No Bailouts This Time: Three Airlines Collapse as Market Corrects Itself

Three airlines collapsed in 2026 without government bailouts, contrasting with the $54 billion in pandemic-era taxpayer rescues. The market is self-correcting as fuel costs soar.

Staff Writer

Three airlines collapsed into administration or liquidation in 2026, with all flights cancelled and no government bailouts provided — a market correction that contrasts sharply with the $54 billion in pandemic-era taxpayer rescues. The failures represent capitalism working as intended, with unsuccessful businesses failing rather than being propped up by state intervention.

EcoJet UK, Royal Air Philippines and Dove Airlines entered liquidation or administration this year, leaving thousands of passengers stranded. Unlike the 2020-2021 pandemic period when U.S. taxpayers shelled out $54 billion to keep airlines afloat, these failures are occurring without government intervention. Travelers now face the consequences of business decisions made by airline executives.

The Scotland-based startup EcoJet promised to be the world's first electric or hydrogen-powered airline when founded in 2023 by Labour Party donor Dale Vince. "Aviation is the last frontier and the hardest," Vince told The Telegraph in January. The company never carried a single passenger despite ambitious plans to retrofit existing aircraft with hydrogen-electric technology.

Edinburgh Sheriff Court ordered EcoJet's liquidation in February after the company failed to raise £20 million from investors. The startup had planned routes from Edinburgh to Southampton with expansion to mainland Europe and long-haul destinations.

Royal Air Philippines collapsed into administration on March 9, cancelling approximately 4,000 flights between January and March. The Manila-based budget carrier with Chinese investment affected 3,000-4,000 passengers holding bookings. CEO Eduardo Novillas had warned travel agencies about "significantly low" interest from key markets before Christmas.

Dove Airlines, a Kolkata-based charter carrier, entered voluntary liquidation on January 5. The Indian operator had not flown services since 2022 when creditors seized its last remaining Cessna Citation jet. The company had struggled financially for years, with its 50-percent stakeholder Usha-Martin divesting in 2015 due to sustained losses.

These failures come amid a jet fuel crisis triggered by the Iran war that began February 28. The conflict caused what International Energy Agency Executive Director Fatih Birol calls "the largest supply disruption in the history of the global oil market." Jet fuel prices have roughly doubled since the war began, with the Platts Jet Fuel Index for North America up 68.9 percent as of April 16.

Spirit Airlines now faces liquidation risk as rising fuel costs threaten its post-bankruptcy restructuring plan. The ultra-low-cost carrier asked the Trump administration for hundreds of millions in emergency funding, but no bailout has been provided, according to The Air Current report. Spirit's restructuring assumed fuel prices of $2.24 per gallon for 2026 — less than half the current $4.32 average.

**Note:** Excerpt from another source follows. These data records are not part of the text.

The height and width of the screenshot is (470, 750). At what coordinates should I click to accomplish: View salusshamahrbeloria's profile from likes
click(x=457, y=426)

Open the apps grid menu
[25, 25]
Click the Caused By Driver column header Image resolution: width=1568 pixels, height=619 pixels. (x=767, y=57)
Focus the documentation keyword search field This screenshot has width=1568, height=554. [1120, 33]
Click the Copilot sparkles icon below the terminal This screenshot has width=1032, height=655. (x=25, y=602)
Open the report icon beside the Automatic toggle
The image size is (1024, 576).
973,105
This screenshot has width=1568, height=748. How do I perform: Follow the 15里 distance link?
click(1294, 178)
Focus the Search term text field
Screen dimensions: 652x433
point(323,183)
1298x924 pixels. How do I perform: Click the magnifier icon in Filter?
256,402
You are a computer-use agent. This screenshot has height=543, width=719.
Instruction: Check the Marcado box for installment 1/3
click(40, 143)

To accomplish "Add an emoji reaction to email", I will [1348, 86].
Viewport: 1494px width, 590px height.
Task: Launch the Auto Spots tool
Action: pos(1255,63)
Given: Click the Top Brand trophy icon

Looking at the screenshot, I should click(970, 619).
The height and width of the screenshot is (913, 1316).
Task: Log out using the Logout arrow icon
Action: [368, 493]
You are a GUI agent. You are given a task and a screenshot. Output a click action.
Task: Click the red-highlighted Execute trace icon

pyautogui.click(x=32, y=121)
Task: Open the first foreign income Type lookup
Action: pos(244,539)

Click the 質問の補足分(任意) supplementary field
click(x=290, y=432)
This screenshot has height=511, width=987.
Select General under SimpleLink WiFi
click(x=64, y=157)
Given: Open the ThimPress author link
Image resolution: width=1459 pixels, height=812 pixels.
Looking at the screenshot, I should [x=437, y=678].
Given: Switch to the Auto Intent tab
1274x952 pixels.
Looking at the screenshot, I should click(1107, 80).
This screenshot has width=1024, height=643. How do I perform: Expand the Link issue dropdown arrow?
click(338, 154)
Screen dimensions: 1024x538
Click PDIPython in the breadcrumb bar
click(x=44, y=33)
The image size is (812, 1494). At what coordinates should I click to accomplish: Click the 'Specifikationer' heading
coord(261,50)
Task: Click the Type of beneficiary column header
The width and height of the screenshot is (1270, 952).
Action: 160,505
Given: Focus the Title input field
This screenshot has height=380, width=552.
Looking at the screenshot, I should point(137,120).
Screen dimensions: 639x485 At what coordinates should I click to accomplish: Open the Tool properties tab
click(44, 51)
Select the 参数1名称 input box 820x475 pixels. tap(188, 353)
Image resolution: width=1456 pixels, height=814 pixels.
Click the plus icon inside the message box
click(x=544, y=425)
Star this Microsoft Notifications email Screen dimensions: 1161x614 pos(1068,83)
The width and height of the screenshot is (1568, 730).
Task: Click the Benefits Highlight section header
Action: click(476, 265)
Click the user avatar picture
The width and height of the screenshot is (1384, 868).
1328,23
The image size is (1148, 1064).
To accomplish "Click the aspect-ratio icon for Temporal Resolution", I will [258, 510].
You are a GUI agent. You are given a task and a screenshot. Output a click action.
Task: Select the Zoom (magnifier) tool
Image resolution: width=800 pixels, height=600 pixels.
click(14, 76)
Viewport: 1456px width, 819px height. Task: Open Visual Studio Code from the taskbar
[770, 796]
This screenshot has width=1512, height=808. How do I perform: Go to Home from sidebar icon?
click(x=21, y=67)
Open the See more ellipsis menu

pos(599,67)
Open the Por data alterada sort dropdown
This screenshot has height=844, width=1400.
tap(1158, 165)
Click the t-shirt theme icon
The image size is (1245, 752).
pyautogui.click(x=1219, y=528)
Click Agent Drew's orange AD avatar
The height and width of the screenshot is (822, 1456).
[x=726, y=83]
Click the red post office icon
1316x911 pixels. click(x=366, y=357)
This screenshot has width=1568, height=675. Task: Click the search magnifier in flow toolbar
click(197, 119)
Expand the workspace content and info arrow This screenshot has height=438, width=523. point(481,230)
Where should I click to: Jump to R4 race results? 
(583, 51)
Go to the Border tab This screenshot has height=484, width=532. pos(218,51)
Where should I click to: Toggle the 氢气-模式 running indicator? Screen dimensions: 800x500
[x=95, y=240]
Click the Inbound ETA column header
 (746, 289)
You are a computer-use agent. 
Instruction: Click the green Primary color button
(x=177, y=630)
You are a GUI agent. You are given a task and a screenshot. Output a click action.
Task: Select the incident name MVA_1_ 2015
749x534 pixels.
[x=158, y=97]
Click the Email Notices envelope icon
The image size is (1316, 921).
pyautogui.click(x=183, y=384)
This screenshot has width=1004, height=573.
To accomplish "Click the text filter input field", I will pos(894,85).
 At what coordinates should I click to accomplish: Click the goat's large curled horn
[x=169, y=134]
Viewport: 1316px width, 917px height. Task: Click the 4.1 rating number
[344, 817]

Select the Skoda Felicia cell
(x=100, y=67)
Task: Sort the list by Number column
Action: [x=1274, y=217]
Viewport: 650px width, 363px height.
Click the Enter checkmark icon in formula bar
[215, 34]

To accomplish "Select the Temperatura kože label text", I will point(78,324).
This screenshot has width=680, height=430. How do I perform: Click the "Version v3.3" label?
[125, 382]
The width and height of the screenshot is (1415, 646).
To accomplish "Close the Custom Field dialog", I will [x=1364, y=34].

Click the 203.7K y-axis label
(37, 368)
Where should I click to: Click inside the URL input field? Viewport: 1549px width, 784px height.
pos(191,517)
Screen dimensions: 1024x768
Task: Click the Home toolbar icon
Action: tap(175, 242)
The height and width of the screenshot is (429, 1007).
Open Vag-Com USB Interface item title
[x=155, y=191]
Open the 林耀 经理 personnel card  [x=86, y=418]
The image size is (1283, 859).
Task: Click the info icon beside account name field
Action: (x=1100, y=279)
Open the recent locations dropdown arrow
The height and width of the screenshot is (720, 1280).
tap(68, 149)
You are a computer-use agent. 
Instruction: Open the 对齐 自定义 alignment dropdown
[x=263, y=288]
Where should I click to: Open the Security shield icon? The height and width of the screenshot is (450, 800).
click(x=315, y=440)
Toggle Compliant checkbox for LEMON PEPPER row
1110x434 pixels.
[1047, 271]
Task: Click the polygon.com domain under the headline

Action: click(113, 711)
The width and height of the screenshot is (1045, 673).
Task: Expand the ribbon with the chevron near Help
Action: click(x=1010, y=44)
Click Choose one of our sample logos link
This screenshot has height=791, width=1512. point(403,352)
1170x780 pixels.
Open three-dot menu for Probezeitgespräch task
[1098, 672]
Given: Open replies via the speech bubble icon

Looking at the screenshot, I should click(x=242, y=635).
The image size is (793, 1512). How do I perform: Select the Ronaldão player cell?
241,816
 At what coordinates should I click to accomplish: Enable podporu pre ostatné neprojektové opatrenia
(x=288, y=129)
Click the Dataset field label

J.P. Morgan estimates that if fuel stays at $4.60 per gallon, Spirit's operating margin could deteriorate to about negative 20 percent from the 0.5 percent margin in its restructuring plan. This would add $360 million to the company's annual expenses — more than its cash balance at the end of fiscal year 2025.

This market-driven correction stands in stark contrast to the pandemic-era bailouts that protected shareholders and creditors at taxpayer expense. "Throughout the pandemic, via three separate statutes, the 10 major U.S. passenger airlines together received more than $54 billion in direct payments," a Mercatus Center analysis states. The libertarian think tank argues that "The 2020 Bailouts Left Airlines, the Economy, and the Federal Budget in Worse Shape Than Before."

Major carriers worldwide are cutting routes or flying fewer flights in response to fuel costs. SAS cancelled 1,000 flights in April, United Airlines plans to cancel 5 percent of flights in the second and third quarters, and KLM cancelled 160 flights. Air Canada suspended New York JFK services from June 1 through October 25.

Birol warned Europe has "maybe six weeks" of remaining jet fuel supplies and said the global economy faces its "largest energy crisis." IATA Director General Willie Walsh echoed the concern, stating "We have also estimated that by the end of May we could start to see some cancellations in Europe for lack of jet fuel."

The current crisis represents market forces at work — failing businesses failing rather than being propped up by government intervention. While passengers face disruption and financial loss, the market is self-correcting without taxpayer-funded bailouts that historically protected shareholders and creditors. This is capitalism working as intended, with travelers bearing the consequences of executive decisions rather than the public treasury.